Atualizado: 27 de set. de 2023


Filha de migrantes, Mônica Saraiva decidiu fazer um "mochilão" pelo Ceará, estado de sua mãe, para descobrir mais sobre a história de sua família que foi participante do processo de migração


Vista por muitos como um símbolo da diversidade cultural que há no país, São Paulo foi centro do grande contingente de migrantes nordestinos em fuga da fome, da seca e da desigualdade enfrentados em sua terra natal. Entre os viajantes recém-chegados na “Terra das oportunidades”, estavam Vicente Saraiva e sua esposa, Margarida Martins, dois jovens do sertão do Ceará que nos anos 70 deixavam a cidade de Pereiro para uma vida completamente nova em uma terra distante e, até então, desconhecida.
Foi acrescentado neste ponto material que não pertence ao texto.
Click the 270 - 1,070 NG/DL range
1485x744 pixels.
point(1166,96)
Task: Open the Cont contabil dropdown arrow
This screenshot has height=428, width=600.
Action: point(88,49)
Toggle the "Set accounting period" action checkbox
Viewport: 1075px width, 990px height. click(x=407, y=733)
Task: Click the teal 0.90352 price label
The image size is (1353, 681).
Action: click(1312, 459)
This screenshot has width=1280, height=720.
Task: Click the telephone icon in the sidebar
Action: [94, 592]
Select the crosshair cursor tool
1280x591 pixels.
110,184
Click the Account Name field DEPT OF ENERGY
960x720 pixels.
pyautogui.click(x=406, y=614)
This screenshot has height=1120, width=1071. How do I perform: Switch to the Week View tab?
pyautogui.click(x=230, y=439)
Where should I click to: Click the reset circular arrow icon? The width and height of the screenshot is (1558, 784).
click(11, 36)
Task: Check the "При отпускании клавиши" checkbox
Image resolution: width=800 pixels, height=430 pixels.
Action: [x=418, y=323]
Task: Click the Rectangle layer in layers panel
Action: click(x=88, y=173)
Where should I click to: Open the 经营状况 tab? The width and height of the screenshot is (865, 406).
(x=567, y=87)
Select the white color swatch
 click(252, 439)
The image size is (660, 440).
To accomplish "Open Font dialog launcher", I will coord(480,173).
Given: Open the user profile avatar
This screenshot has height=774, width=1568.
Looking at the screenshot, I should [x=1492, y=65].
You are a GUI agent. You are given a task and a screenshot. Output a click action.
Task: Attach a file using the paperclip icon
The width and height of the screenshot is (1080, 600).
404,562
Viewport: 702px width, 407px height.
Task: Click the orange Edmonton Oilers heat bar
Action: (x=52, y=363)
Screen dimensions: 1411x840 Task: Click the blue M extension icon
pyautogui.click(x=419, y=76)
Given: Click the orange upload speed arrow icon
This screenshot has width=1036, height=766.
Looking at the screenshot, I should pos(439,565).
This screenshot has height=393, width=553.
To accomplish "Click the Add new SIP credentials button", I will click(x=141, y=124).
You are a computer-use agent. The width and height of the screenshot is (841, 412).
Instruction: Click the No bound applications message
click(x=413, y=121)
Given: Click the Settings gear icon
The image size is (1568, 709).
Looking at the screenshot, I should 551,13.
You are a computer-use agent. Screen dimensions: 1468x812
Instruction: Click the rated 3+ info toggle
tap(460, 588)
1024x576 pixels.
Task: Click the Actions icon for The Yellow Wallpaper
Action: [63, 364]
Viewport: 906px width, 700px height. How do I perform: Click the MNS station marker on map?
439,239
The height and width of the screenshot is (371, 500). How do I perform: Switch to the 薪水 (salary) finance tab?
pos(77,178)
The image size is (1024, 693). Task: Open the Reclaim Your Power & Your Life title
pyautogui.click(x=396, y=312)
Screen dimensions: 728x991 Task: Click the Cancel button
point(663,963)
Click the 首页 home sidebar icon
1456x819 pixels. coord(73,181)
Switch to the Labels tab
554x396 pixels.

Ao chegar em São Paulo, o casal passou a trabalhar no comércio, como muitos de seus conterrâneos igualmente fizeram. Andavam pelas ruas da grande São Paulo vendendo roupas. Essa narrativa não foi contada por Vicente ou por sua esposa, mas pela jornalista e documentarista Mônica Saraiva, 34, filha caçula do casal: “meus pais chegaram em São Paulo nos anos 70, exatamente com aquela esperança de conseguir emprego e uma vida melhor, afinal aqui era a ‘terra da oportunidade’. Naquela época, meu pai só tinha 20 anos de idade e minha mãe 17”.


Diferente de seus pais, Mônica chegou em São Paulo ainda bebê. Cresceu na capital, onde atualmente mora e acompanhou toda a trajetória de Vicente e Margarida no comércio pelas movimentadas ruas de Sampa. Ela conta que seus pais se deslocaram por diferentes pontos da cidade, como Diadema, Jardim Peri e Vila Brasilândia.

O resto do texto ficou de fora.